Georgia’s Republican Party has removed one of its officers after he was ruled to have voted illegally multiple times.
Georgia’s GOP voted 146–24 on May 11 to remove Brian K. Pritchard, its first vice chairman, Chairman Josh McKoon said after the closed meeting.
He said that removing Mr. Pritchard was necessary because he refused to step down.
“Today’s vote demonstrates how serious we take election integrity,” Mr. McKoon said in a statement.
State officials found that Mr. Pritchard, after being convicted of felony forgery and other felony charges, voted in elections between 2008 and 2011 while still serving the sentence that he had received after his conviction. Georgia law states that “no person who has been convicted of a felony involving moral turpitude may register, remain registered, or vote except upon completion of the sentence.”
In a ruling in March, a Georgia judge concluded that Mr. Pritchard violated the law when he voted nine times between 2008 and 2011.
“The evidence demonstrates he completed these acts prior to the expiration of his sentence for his felony convictions of crimes of moral turpitude, in violation of both O.C.G.A. § 21-2-216 and Article II of the Georgia Constitution,” Administrative Law Judge Lisa Boggs wrote in the ruling.
Mr. Pritchard was sentenced to probation after being convicted of the felonies for forging checks. The probation was revoked three times, including in 1999, when Mr. Pritchard moved to Georgia. But the probation was imposed again for seven years in 2004.
Mr. Pritchard wrote when registering to vote in 2008 that he was “not serving a sentence for having been convicted of a felony involving moral turpitude.” He has voted in nine elections, including the primary and general elections in 2010.

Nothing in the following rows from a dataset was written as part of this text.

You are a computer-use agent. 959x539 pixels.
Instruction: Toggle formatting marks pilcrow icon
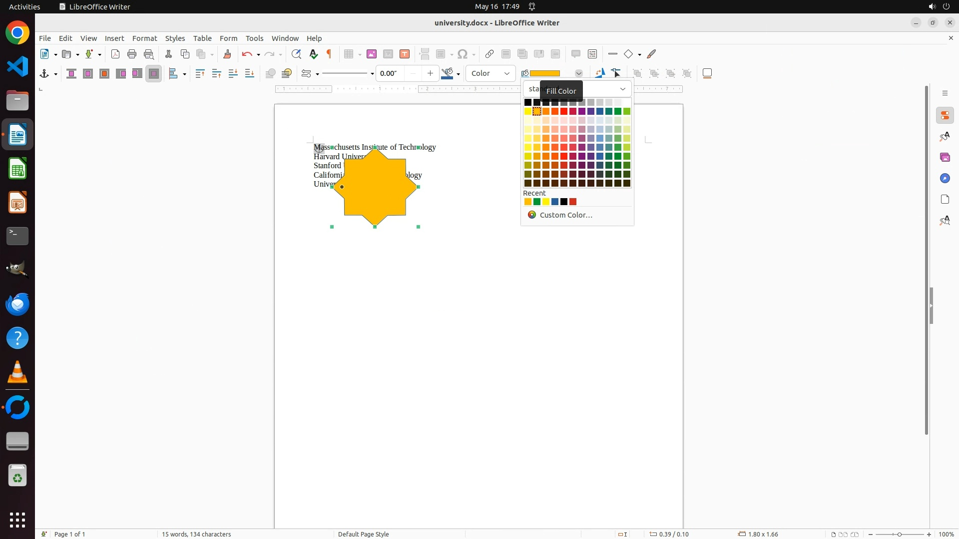[329, 54]
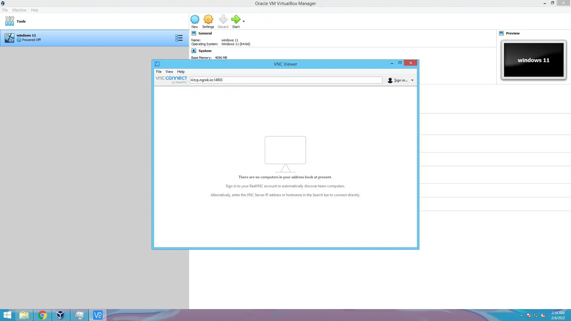Click the VirtualBox taskbar icon
Image resolution: width=571 pixels, height=321 pixels.
pos(60,315)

Judge Boggs said that Mr. Pritchard’s statements in his defense were inconsistent; at one point, Mr. Pritchard said that no one had contacted him about restitution across three years, but at another point, he said he was called by a collection agency during that time.

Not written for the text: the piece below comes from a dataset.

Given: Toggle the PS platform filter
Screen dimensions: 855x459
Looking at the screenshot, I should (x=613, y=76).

The judge ordered Mr. Pritchard to pay a $5,000 fine and the costs of the investigation. She also ordered a public reprimand.

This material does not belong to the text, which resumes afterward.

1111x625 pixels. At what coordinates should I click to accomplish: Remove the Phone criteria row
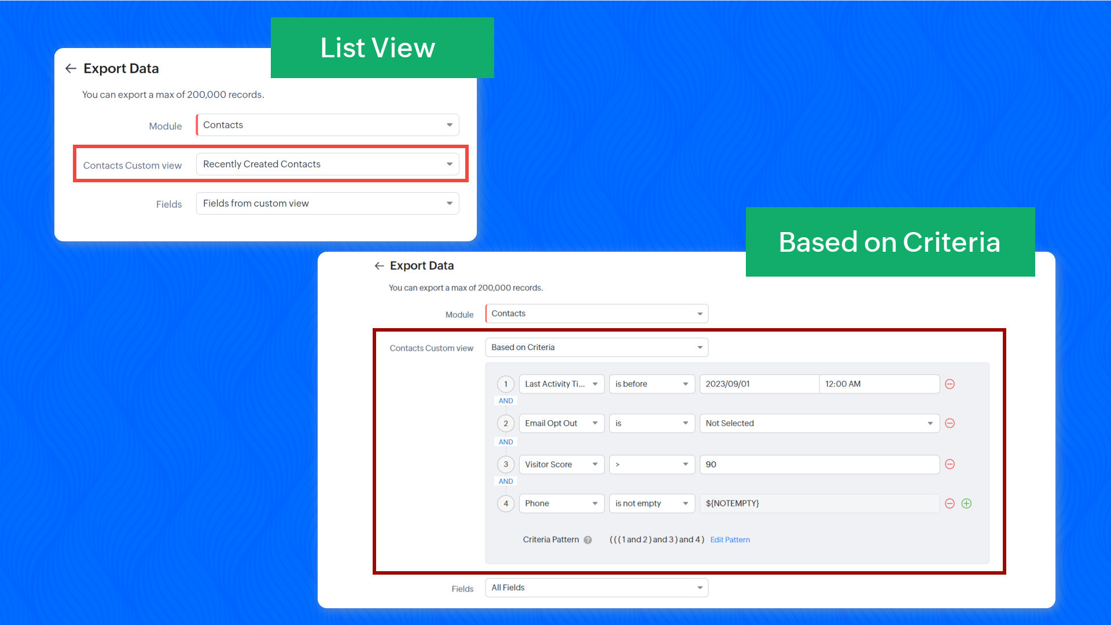coord(950,503)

Mr. Pritchard has maintained that he is innocent. He said during testimony that he did not think he was still on probation in 2008 and was not aware of any factors that would make it illegal for him to register to vote or to vote at the time.
Mr. Pritchard returned to Pennsylvania, where he was convicted, in 2011 and acknowledged possibly being in violation of his probation. He asked to be removed from the Georgia voting rolls in 2014 after a complaint was lodged over his record. The Georgia Board of Pardons and Paroles restored his voting rights in a 2017 order.
In social media posts, Mr. Pritchard has painted the effort to remove him as political.
“My mission was clear: to steer our party back on course and ensure that in 2024, Donald J. Trump would rightfully reclaim his position as our nation’s leader,” he wrote on social media in April. “But as I began to ask the tough questions, to challenge the status quo, I found myself facing a barrage of resistance from within. You see, in the eyes of the entrenched RINO establishment, questioning their authority is akin to heresy. They’d rather maintain their grip on power than uphold the values we hold dear.”
Some party activists have spoken out in favor of the ouster.
“It was the right thing to do,” Debbie Dooley, a supporter of former President Trump, posted on X, formerly known as Twitter. “The focus needs to be electing Donald Trump and fighting for election integrity and combating election fraud.”
Mr. Pritchard’s ouster could play into a fight that’s brewing over who should represent Georgia on the Republican National Committee. In addition to Mr. McKoon, who serves on the committee by virtue of his position, delegates will elect two other members; last time, those were committee members Ginger Howard and Jason Thompson.
Challengers include David Cross, the Georgia GOP’s second vice chairman and one of Mr. Pritchard’s most vocal defenders; his wife, Shawn Cross; and Jason Frazier, who has been active in making voter eligibility challenges.